Pro-life demonstrators have been on hand every day in the convention city with one goal in mind: “To encourage and challenge George W. Bush to appoint pro-life justices,” said one of the demonstrators.
One group of demonstrators wants to keep the issue of sanctity of life in the forefront of delegates’ thoughts. Organizer of the effort, Brandi Swindel, feels the convention attendees have been very positive and receptive to their efforts.
“There really hasn’t been a whole lot of opposition on their part,” Swindel says, “but we have definitely been here to challenge and…encourage. It’s been very beneficial, so that’s exciting.”
The pro-lifers have been stationed outside the convention center and have been holding rallies and conferences all over the Philadelphia area.

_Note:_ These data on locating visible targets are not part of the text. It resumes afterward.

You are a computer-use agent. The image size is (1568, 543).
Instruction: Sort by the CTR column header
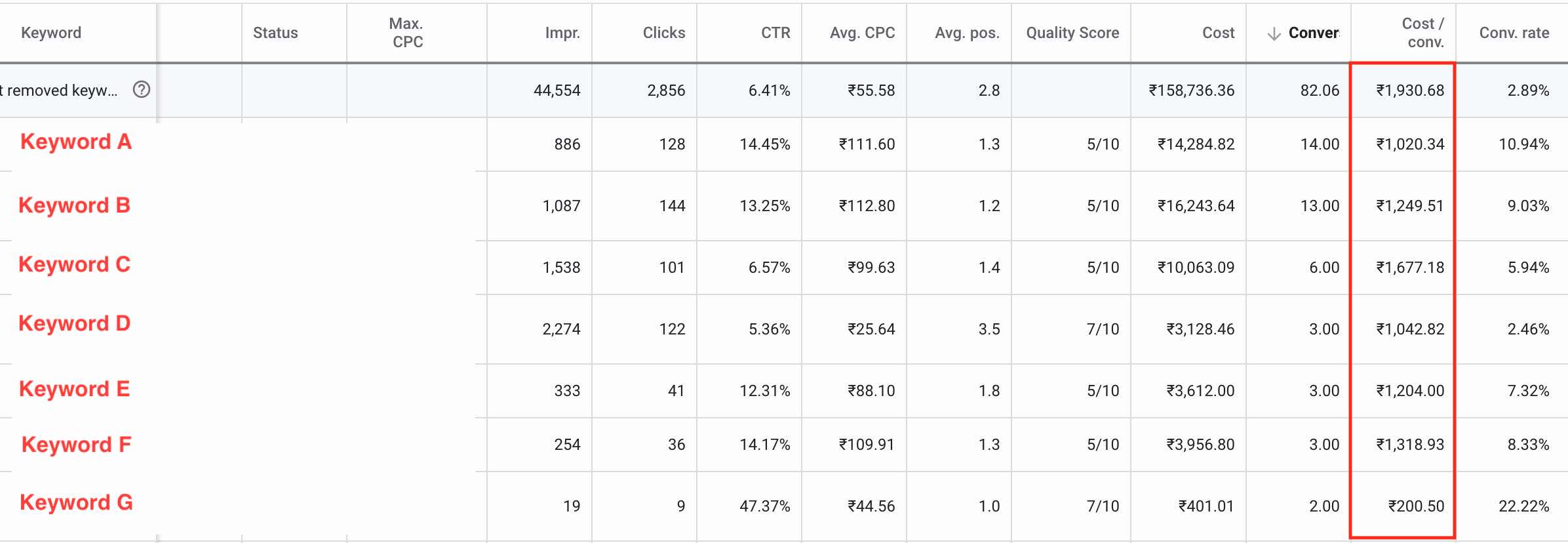[x=777, y=32]
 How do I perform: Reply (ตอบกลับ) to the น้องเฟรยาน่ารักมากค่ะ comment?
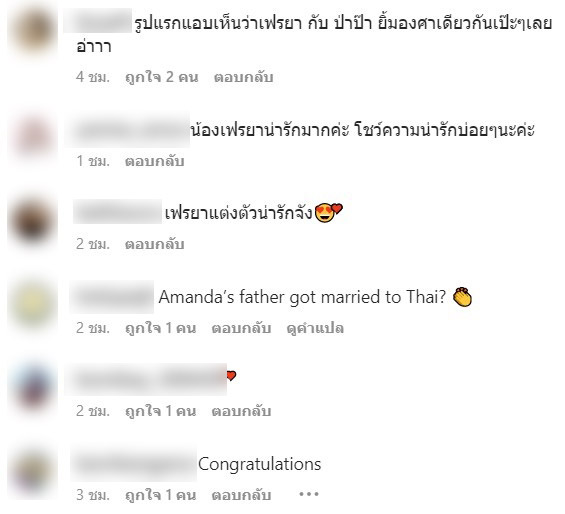(x=155, y=161)
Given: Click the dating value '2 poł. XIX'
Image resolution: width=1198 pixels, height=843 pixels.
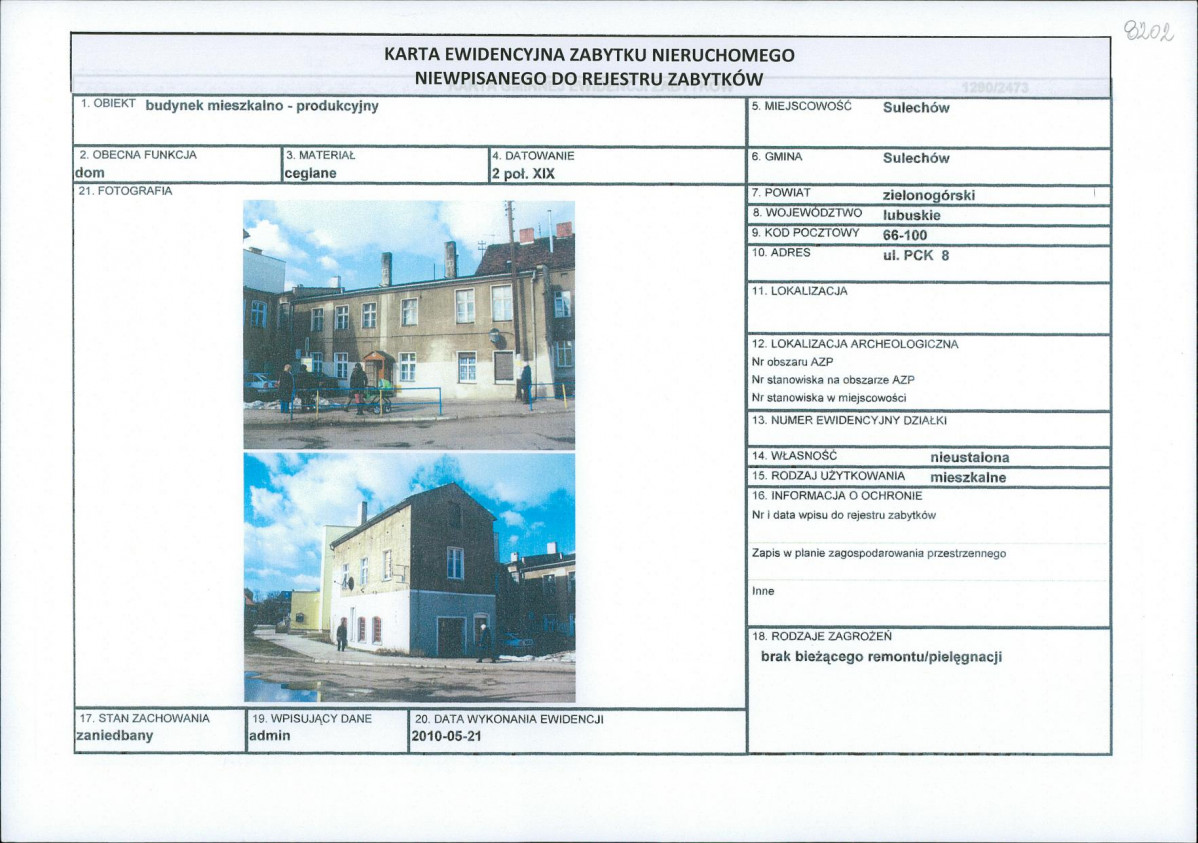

Swindel says there are pro-choice activists on hand as well, but not in the same numbers as pro-lifers.
“There were a few [pro-choice activists] mixed in there,” she says, “to oppose our view on protecting life on all levels, but we outnumber them by far.” She says that fact helps make the pro-life message the dominant one at the convention.
But despite the impression being given by the convention, some social conservatives are not completely at ease with Bush. For example, most people seem to thing it is a done deal when it comes to conservative Christian support of the Republican Presidential candidate. But Pete LaBarbera of Americans for Truth says that is not the case.
“Sometimes you get tired of just waiting for scraps from G.W. Bush or whoever,” LaBarbera says.
The convention seems to imply that Bush’s election to the White House is a “slam dunk,” as some are saying. LaBarbera does not agree.
“I don’t think George Bush has a ‘slam dunk’ support from the…social conservatives,” he says. “I think most people are desperate to have Al Gore voted out.”
Biblically based social issues such as abortion and homosexuality have been absent from the speeches so far.